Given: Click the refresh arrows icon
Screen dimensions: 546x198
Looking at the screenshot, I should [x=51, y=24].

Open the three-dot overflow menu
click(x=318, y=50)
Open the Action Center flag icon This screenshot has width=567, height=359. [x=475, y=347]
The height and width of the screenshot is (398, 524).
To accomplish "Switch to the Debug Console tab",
::::::::::
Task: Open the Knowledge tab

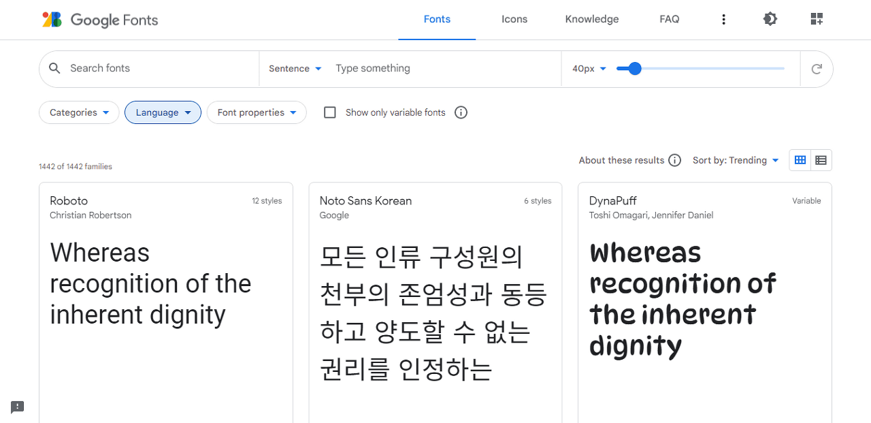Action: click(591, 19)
::::::::::
TASK REQUIREMENTS | All lines above from the one holding "Screen dimensions: 546x198" to the one holding "to the Debug", inclusive, are to be copied exactly; no other line is wanted.

ANSWER SECTION |
Screen dimensions: 546x198
Looking at the screenshot, I should [x=51, y=24].

Open the three-dot overflow menu
click(x=318, y=50)
Open the Action Center flag icon This screenshot has width=567, height=359. [x=475, y=347]
The height and width of the screenshot is (398, 524).
To accomplish "Switch to the Debug Console tab",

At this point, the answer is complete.